Healthcare links
From
John Goodman:
Before the 1990s, hospitals were thought to attract patients by attracting physicians, which they often did by investing in high-tech medical capabilities. This “medical arms race” led many hospitals to offer a costly array of duplicative services… Now, yet another style of competition appears to be emerging, in which hospitals compete for patients directly, on the basis of amenities…
[For example,] the Ronald Reagan UCLA Medical Center [has]…private and family-friendly rooms, magnificent views, hotel-style room service for meals, massage therapy, and “a host of other unexpected amenities.”
Medicare admits overpaying for common items like wheelchairs:
Alan Siegel of Fort Lauderdale discovered the overspending recently when he needed to replace a wheelchair for his wife. He wanted to buy one since she suffers from a form of muscular dystrophy and requires permanent use of a wheelchair.

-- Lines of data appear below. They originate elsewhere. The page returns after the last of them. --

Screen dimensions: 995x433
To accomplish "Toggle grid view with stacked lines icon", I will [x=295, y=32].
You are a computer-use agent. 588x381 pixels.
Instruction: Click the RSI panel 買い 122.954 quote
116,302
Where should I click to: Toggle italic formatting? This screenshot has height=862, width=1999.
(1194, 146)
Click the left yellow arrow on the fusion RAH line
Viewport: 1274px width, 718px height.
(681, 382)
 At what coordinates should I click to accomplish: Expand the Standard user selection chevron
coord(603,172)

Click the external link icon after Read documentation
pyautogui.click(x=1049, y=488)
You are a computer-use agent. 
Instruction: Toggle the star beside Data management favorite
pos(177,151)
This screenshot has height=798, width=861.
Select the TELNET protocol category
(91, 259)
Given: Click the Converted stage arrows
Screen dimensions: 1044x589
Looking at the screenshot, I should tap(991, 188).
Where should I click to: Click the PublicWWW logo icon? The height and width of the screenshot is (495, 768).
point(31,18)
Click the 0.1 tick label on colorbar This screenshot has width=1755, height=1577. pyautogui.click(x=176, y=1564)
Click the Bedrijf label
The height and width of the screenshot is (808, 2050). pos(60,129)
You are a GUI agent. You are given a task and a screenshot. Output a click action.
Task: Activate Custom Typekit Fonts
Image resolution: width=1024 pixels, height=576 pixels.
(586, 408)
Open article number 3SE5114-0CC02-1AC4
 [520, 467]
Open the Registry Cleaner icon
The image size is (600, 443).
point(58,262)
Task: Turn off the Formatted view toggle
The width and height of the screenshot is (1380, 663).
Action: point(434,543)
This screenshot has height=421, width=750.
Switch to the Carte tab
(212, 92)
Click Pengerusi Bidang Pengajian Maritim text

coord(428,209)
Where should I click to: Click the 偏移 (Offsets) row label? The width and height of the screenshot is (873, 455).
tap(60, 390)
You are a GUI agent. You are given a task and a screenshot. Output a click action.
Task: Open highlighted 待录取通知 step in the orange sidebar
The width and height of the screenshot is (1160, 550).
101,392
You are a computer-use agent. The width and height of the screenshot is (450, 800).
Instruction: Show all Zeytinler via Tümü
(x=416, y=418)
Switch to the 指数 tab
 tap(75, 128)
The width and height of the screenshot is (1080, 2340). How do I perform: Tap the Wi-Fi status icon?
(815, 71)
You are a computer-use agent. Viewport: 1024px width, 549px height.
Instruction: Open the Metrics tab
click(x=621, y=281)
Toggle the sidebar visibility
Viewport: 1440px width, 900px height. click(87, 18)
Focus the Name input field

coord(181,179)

But Medicare only covers the cost to rent one for up to 13 months. At that point, the chair belongs to the patient.
Two months into Siegel's rental, he learned just how much Medicare was paying. The total cost over the course of the rental would top $800.
"I checked further and found the chair being rented cost less than $350. . .I had the supplier stop the rental and I purchased the chair,'' Siegel said. "It is ridiculous for Medicare to spend so much more for a rental in situations when a cheaper purchase makes so much more sense.''
Weighing Medical Costs of End-of-Life Care:
The Ronald Reagan U.C.L.A. Medical Center, one of the nation’s most highly regarded academic hospitals, has earned a reputation as a place where doctors will go to virtually any length and expense to try to save a patient’s life.
“If you come into this hospital, we’re not going to let you die,” said Dr. David T. Feinberg, the hospital system’s chief executive.
Yet that ethos has made the medical center a prime target for critics in the Obama administration and elsewhere who talk about how much money the nation wastes on needless tests and futile procedures. They like to note that U.C.L.A. is perennially near the top of widely cited data, compiled by researchers at Dartmouth, ranking medical centers that spend the most on end-of-life care but seem to have no better results than hospitals spending much less.
...
At U.C.L.A., such palliative care — treatment devised to relieve pain and make patients more comfortable, particularly at the end of life — was essentially an afterthought until just a few years ago, when an internal task force recommended that the hospital add it to its many other specialties. The hospital now has a formal unit devoted to palliative care and is building up its expertise in the field. Residents, in training to be doctors, are being taught how better to discuss these issues with patients and their families.
Some doctors are resistant, particularly those with patients who had hoped for a transplant but were removed from the list when it became clear they had no realistic chance of recovery.